Another likely area of focus for Price at HHS would be rolling back abortion rights. He has previously called for defunding Planned Parenthood and has supported many pieces of anti-abortion legislation. In 2015, he co-sponsored a bill that would ban abortion after 20 weeks.
He has also opposed the ACA provision that requires plans to cover birth control as a no-cost preventive measure. Antos said that Republican control of Congress and the White House could make abortion a more active issue than it has been before, although it would likely be decided in the courts.
Price appears favorable to continuing bipartisan efforts to move away from fee-for-service reimbursement and focus on paying for the value and quality of care.
He voted for the Medicare Access and CHIP Reauthorization Act and put forward a path for value-based reimbursement methods in Medicare. He has recently, however, criticized some aspects of the law's implementation. He has specifically said reporting requirements are a burden to physicians and should be streamlined.
Butler said he doesn't think Price would try to impede value-based purchasing methods because “that's a trend that is so profound.”
Antos said Price would likely continue delays of MACRA implementation to be sure physicians are prepared. Price has proposed legislation that would exempt pathologists from electronic health record meaningful use requirements under the ACA.
“Physicians and other medical practitioners should not be penalized when the law is inflexible or inapplicable,” he said in a news release announcing the legislation. “Washington must recognize the real world impact of many of these regulations and the real-life danger of a one-size-fits-all approach.”
Antos said the CMS Innovation Center, which has been a frequent target for conservatives, could also see major changes. Price has often said the center, which develops and pilots value-based payment models, has too much authority and should defer more to Congress.

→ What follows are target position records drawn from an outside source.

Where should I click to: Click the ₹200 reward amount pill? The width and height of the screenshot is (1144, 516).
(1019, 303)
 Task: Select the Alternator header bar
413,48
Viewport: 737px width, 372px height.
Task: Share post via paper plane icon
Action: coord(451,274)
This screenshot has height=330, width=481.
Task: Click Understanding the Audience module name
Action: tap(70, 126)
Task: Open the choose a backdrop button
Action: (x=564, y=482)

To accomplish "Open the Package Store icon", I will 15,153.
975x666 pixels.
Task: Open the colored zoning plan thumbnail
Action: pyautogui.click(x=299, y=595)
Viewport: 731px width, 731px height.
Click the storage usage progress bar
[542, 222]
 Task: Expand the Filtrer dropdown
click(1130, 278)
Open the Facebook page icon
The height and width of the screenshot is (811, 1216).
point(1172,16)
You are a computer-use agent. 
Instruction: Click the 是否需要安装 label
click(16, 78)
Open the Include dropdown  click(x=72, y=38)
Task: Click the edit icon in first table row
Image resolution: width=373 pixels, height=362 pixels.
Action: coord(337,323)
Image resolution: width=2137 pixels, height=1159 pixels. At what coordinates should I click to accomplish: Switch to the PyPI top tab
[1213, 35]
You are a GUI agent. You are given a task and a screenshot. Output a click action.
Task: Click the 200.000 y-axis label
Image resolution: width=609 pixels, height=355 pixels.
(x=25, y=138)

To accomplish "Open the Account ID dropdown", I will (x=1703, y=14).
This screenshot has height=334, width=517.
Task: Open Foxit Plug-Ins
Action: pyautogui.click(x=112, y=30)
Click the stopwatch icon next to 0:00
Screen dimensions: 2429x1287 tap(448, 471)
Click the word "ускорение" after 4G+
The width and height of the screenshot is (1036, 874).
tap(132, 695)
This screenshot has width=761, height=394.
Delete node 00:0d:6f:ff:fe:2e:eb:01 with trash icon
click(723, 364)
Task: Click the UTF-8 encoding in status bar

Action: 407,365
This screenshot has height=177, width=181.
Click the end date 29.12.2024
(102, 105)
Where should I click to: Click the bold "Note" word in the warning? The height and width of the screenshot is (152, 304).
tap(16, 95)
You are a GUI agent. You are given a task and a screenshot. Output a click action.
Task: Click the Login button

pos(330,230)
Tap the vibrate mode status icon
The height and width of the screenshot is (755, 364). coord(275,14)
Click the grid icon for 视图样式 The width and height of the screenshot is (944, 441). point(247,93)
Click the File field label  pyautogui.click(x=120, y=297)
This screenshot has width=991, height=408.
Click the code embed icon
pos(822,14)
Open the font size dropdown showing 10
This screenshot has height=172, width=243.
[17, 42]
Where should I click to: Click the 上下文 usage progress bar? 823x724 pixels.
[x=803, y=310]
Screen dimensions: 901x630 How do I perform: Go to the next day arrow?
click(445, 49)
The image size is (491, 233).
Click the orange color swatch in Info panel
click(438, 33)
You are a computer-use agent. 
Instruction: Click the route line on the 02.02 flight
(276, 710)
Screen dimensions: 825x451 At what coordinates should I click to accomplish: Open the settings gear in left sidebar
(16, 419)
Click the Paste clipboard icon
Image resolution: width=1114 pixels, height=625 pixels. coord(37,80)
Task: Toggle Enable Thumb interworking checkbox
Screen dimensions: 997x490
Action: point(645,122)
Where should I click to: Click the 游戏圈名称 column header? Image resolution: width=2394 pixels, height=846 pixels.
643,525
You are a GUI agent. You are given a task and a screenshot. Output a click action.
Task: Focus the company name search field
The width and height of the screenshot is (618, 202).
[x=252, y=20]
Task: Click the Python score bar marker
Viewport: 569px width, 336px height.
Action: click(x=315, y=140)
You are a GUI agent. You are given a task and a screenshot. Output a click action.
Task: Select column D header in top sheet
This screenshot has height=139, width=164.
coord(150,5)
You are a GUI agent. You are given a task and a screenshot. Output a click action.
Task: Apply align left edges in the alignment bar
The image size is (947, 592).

“I don't see him as supporting eliminating all research into new payment mechanisms and new delivery systems,” Antos said. “He knows that you have to do research there, but he's very leery, for example, of mandatory participation.”
Price joined Congress in 2004 after four terms in the Georgia state Senate. He worked in private practice for nearly 20 years and has taught residents at Emory School of Medicine and Grady Memorial Hospital in Atlanta.
Health professionals have been a major donor to Price throughout his career. Individual and political action committees in the healthcare sector have donated more than $4.8 million to him. The American Association of Orthopaedic Surgeons is a top donor group.
Antos said he would expect a Price pick to be viewed favorable by many in Congress because Price is a seasoned legislator with a medical background.
“Nobody can argue that he's unfamiliar or he doesn't deal deeply with the kinds of issues at hand,” he said.
The last HHS secretary with a medical background was Louis Wade Sullivan who served during President George H. W. Bush's administration and was Founding Dean of the Morehouse School of Medicine.